Think of your website’s organization and plan your link structure accordingly. Depending on the number of pages your website has, this could be as simple as creating a main navigation bar linking to the main five pages on your website. Or it could be as complicated as coming up with categories, subcategories, and the pages within each.
For user experience purposes, you should not go more than three levels deep with your links. Take Amazon, for instance. You already see top products when you click into a main category page, with the option to further limit the results by subcategories.
In other words, don’t be the website that makes visitors go from the home page to a category page, then a subcategory, and then another subcategory before getting to what they want.
In addition to clear navigation for your users, you should create simple text links in the footer of your website for the main pages on your website. This ensures that search crawlers (and visitors) can’t miss them.

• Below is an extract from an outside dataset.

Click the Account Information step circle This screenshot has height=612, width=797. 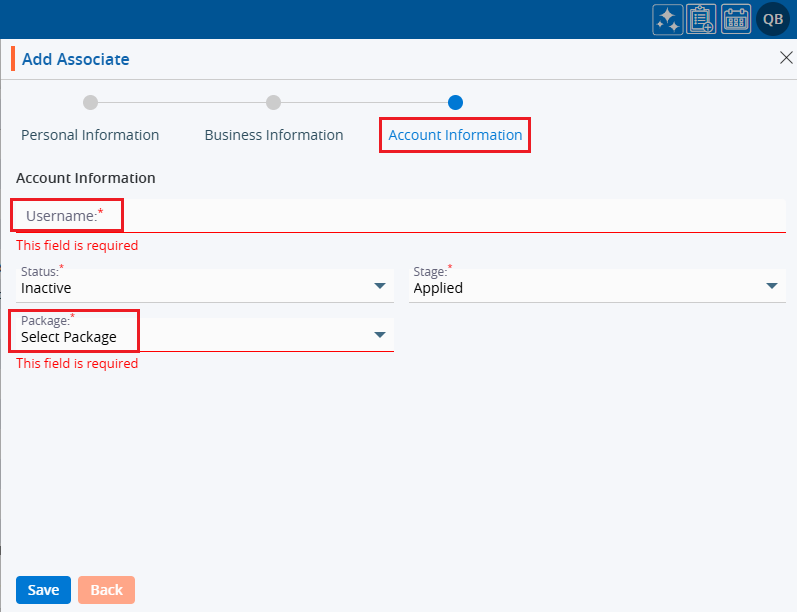pyautogui.click(x=456, y=102)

5. Don’t Forget to Redirect
If you are redesigning a new version of your website, make sure you don’t lose any of your old pages. For example, you might have a page on your old website with the URL yourdomain.com/your-page, and the new page ended up with the URL of yourdomain.com/your-new-page.
Once you delete the old page, people who visit that page will receive a 404 error, telling them the page no longer exists. If the old page ranked well in search for a keyword, and search crawlers find the page no longer exists, the old page will ultimately be removed from search results. Hence, any referral or organic search traffic you were receiving to that page will be lost, unless you redirect the old page to the new one.
Use 301 redirects to tell search engines that the old page URL (yourdomain.com/your-page) is now the new page URL (yourdomain.com/your-new-page). This will ensure you keep the traffic and SEO value for your page. Any links to your old pages will count towards your new pages when you use 301 redirects, which will help you maintain the domain authority you have built through your SEO efforts.
If you use WordPress, you can use a simple plugin called Redirection to create these redirects within your WordPress dashboard. Otherwise, you may need to contact your web hosting company or web designer to have them create a .htaccess file on your web server. The format would look like this:
redirect 301 /your-page /your-new-page
To make sure you have redirected the pages you get traffic to from the old URL to the new one, set your website up on Google Search Console (formerly Google Webmaster Tools). It will tell you in the Crawl Errors report which links on your website result in a Not Found (404) error. These should be redirected to new links with similar content.
The same thing goes for updating the permalinks on your website. If you started with ugly permalinks (yourdomain.com/p=?122) and you want to update to keyword optimized ones (yourdomain.com/your-page-name-with-keywords), then you will need to redirect all of the old URLs to the new ones.
Another thing you can do as a backup for any links you may forget to redirect is a customized 404 page. WordPress users can use the 404 page plugin to create a customized page that visitors to their website will go to if a page on their website is not found or redirected properly.
This page should apologize to visitors for the content they were looking for not being found, and then direct them to the top alternative pages on the website instead. For example, you could include links to your homepage, main product page, main service page, contact information page, about page, support page, or blog.
In Conclusion
As you can see, SEO friendly web design isn’t just about search engines. Making your website search engine friendly will also make it visitor friendly, from the design to the functionality. Be sure to look at the various ways you can update your small business website in order to make it friendly for everyone, search engines and visitors alike.